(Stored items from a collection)
============

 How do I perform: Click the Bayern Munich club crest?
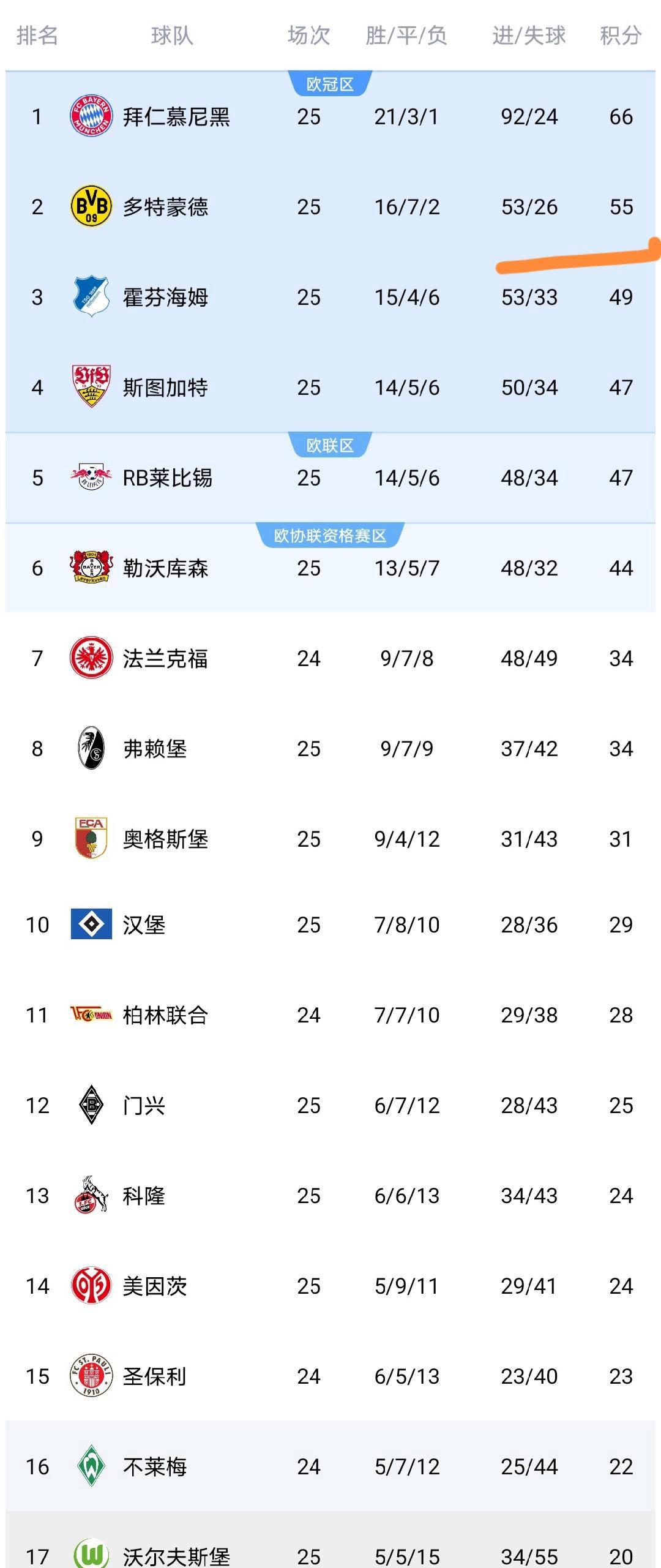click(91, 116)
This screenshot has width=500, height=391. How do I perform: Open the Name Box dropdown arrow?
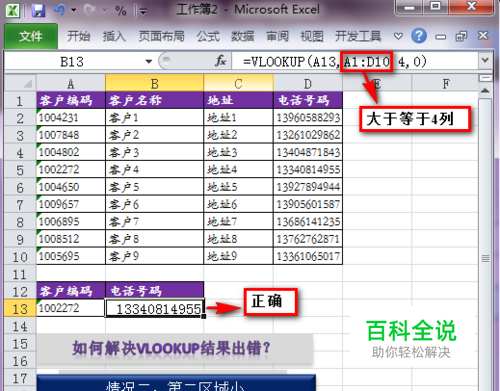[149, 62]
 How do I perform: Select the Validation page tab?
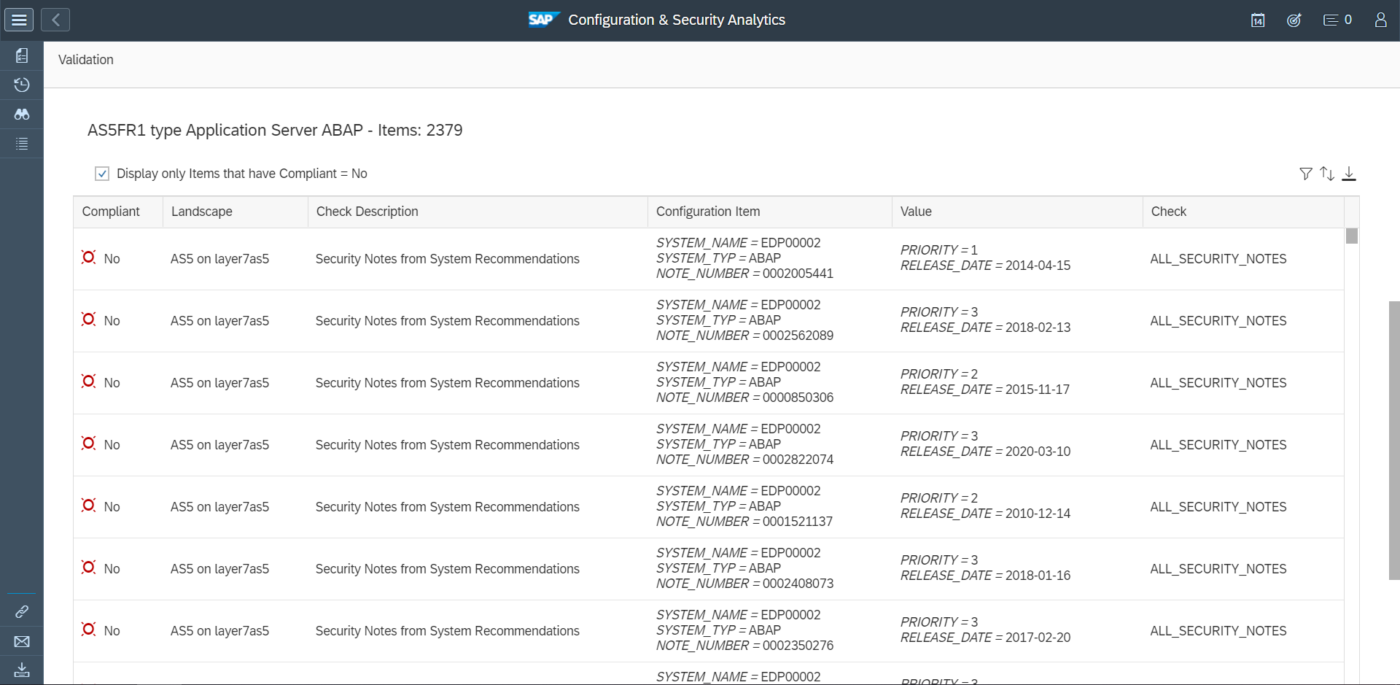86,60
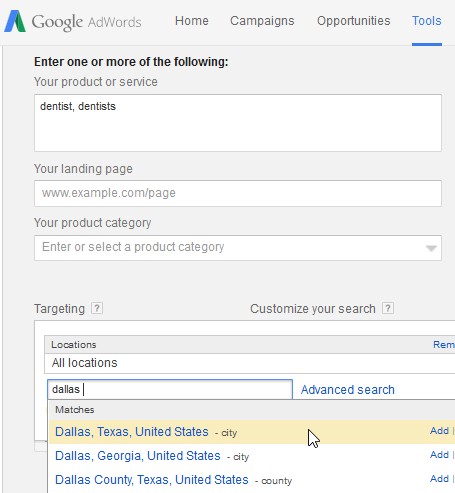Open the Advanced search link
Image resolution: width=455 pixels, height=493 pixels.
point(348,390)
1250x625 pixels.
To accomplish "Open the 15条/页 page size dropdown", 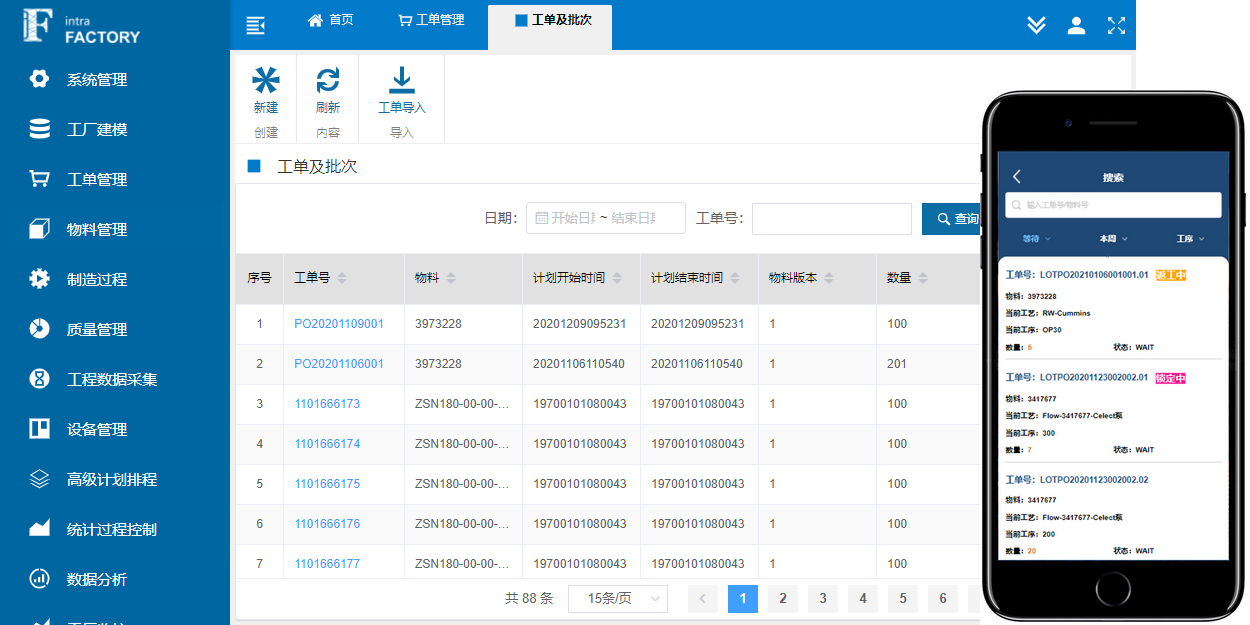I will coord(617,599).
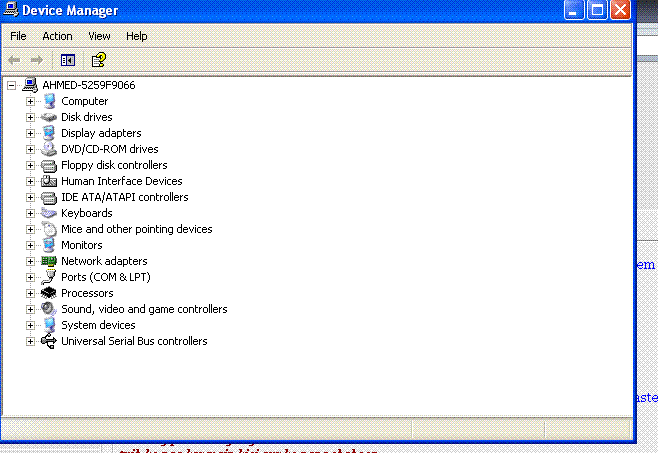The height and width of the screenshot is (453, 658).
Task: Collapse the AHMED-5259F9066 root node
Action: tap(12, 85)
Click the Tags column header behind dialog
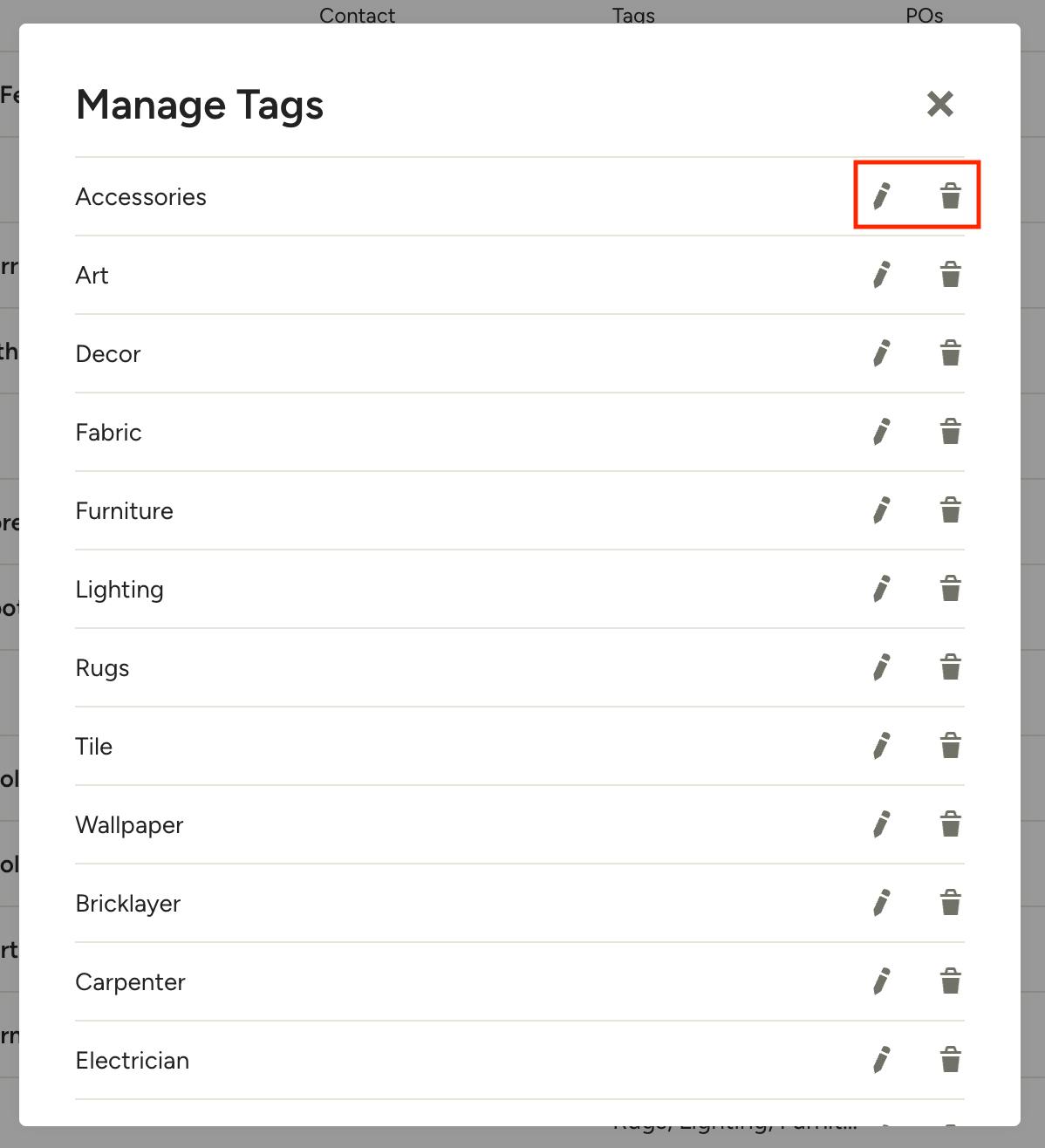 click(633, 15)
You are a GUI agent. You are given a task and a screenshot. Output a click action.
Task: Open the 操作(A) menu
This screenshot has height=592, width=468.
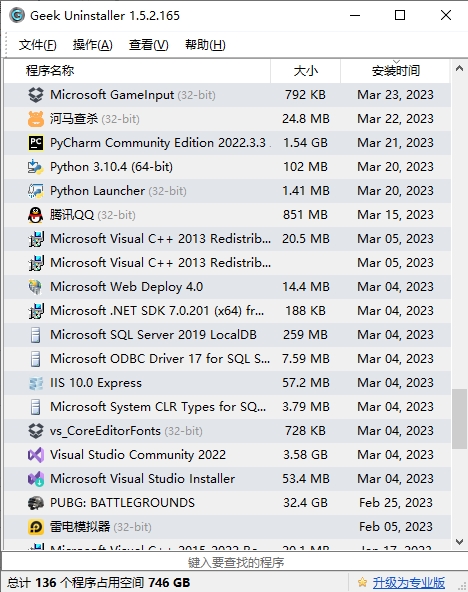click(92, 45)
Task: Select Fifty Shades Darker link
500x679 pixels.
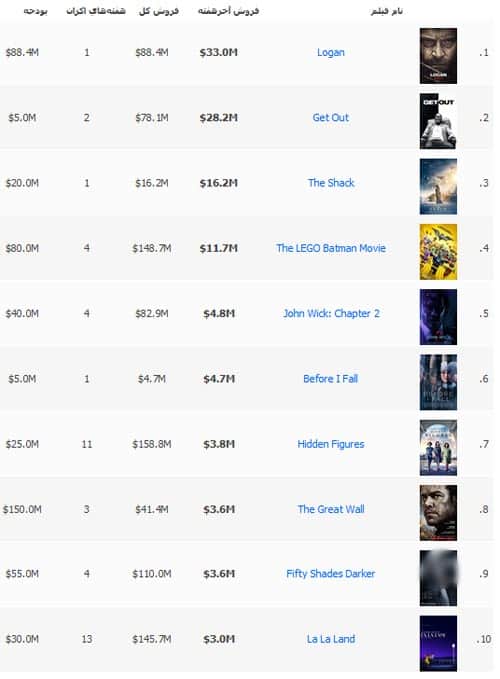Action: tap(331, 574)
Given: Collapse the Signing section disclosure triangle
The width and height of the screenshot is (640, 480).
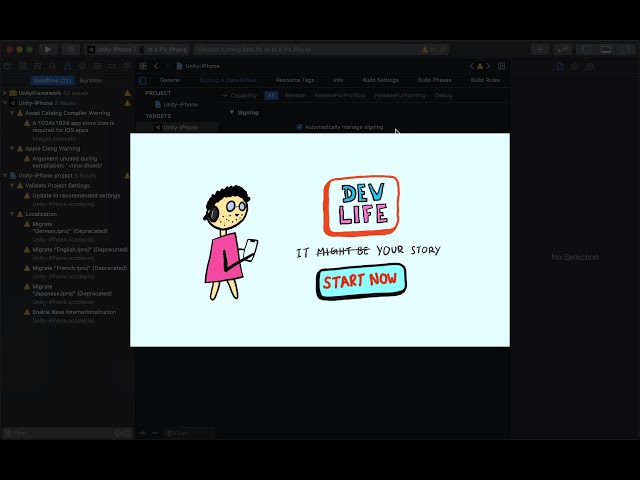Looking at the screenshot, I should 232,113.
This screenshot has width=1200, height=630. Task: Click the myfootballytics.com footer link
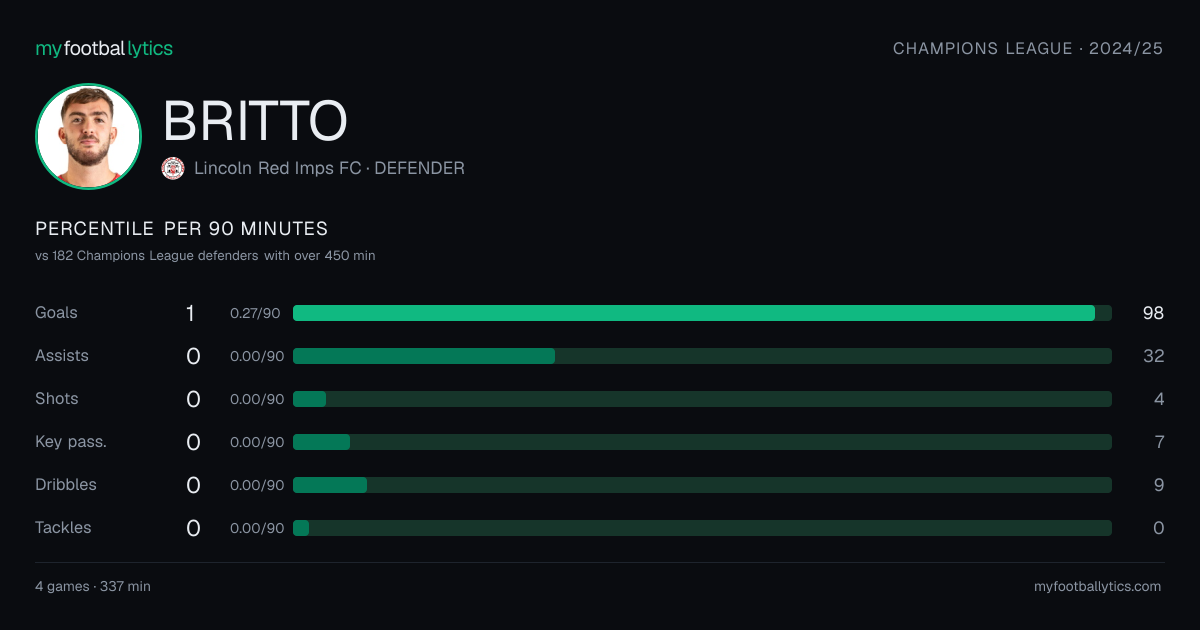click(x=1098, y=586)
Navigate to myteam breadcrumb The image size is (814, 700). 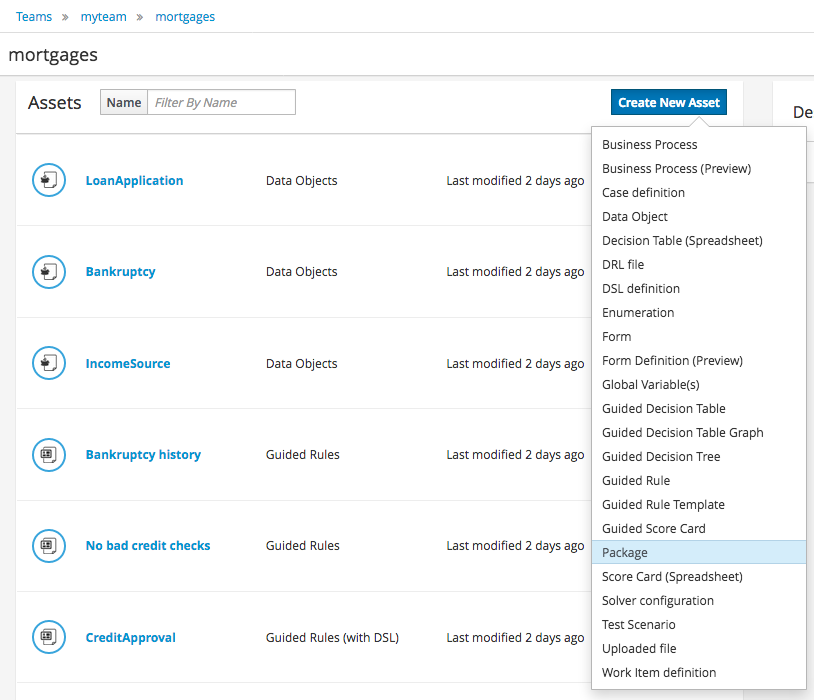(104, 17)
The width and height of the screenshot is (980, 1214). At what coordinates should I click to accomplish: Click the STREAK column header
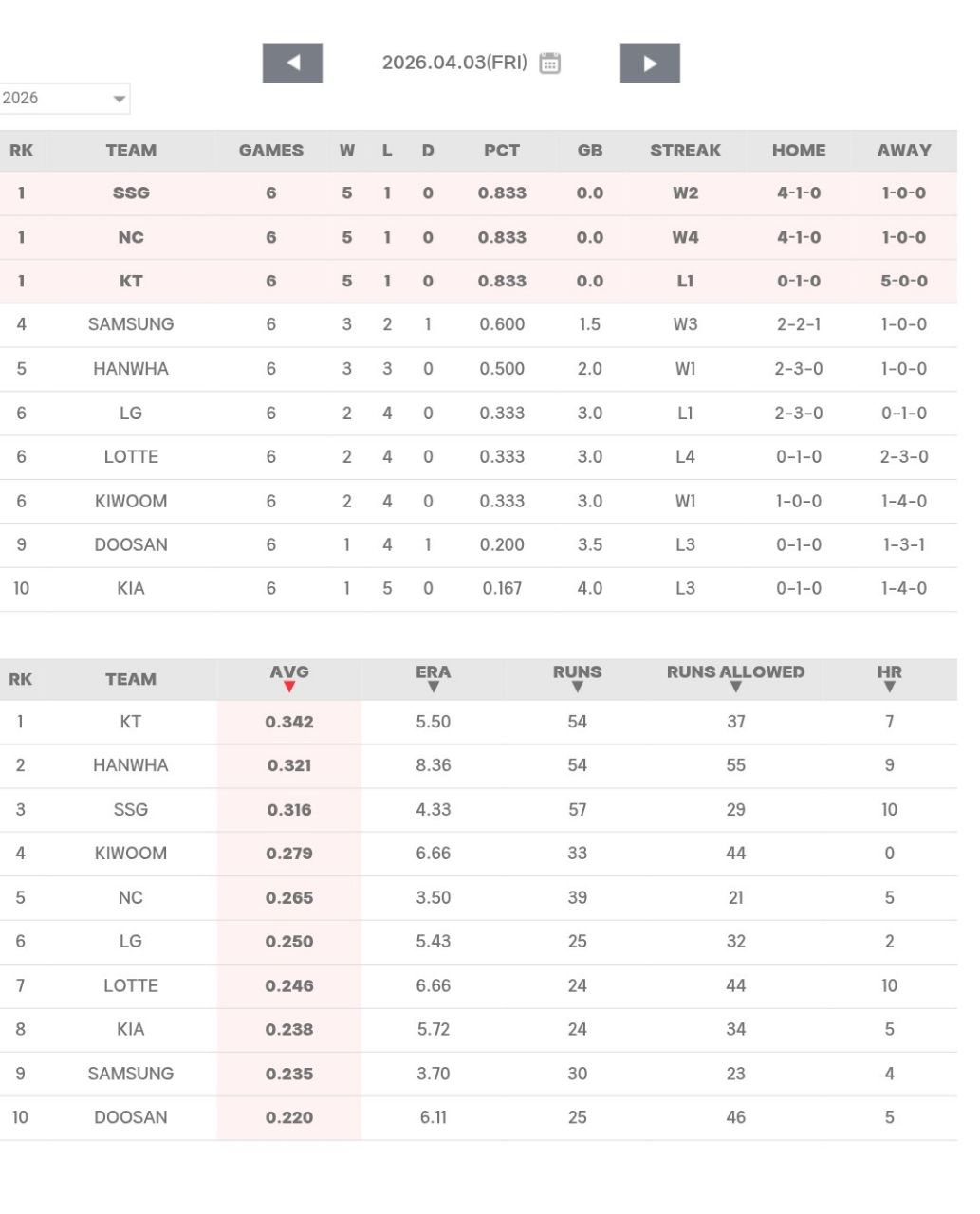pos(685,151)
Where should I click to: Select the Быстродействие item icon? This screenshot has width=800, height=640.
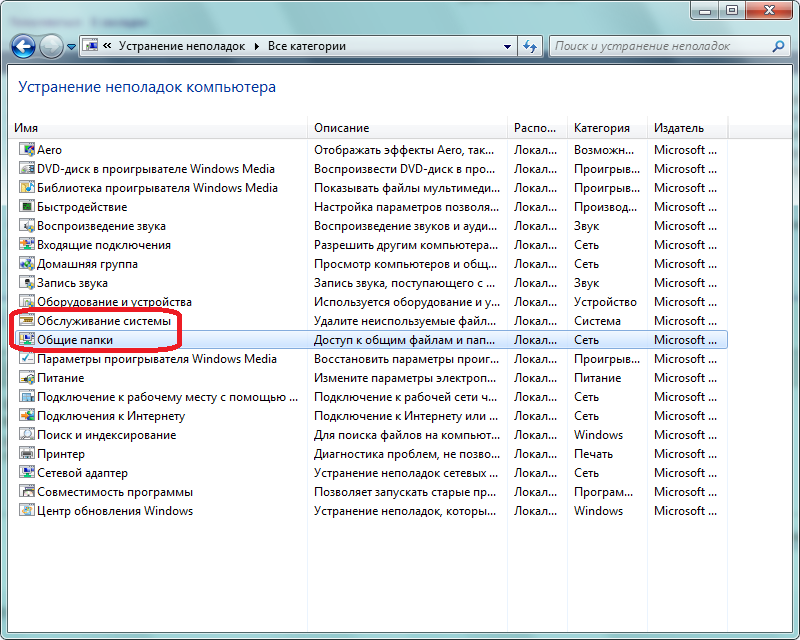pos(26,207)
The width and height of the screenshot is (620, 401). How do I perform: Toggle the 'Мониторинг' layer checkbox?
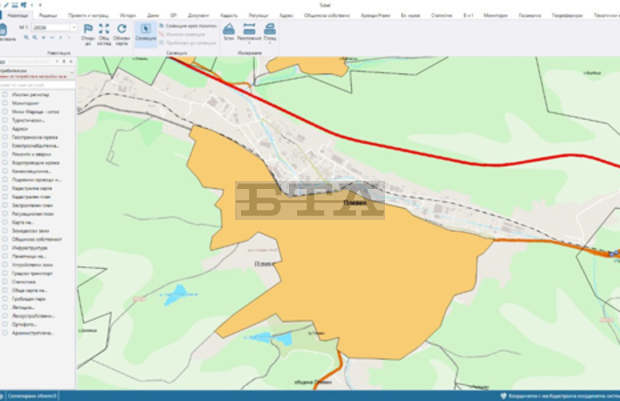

============

*Work request*.
Write out again, exactly, each line from the one containing "Where should I" through the last line of the entries, and omit every picture.

*Solution to this problem*.
Where should I click to: Select the Быстродействие item icon? This screenshot has width=800, height=640.
pos(26,207)
The width and height of the screenshot is (620, 401). How do I perform: Toggle the 'Мониторинг' layer checkbox?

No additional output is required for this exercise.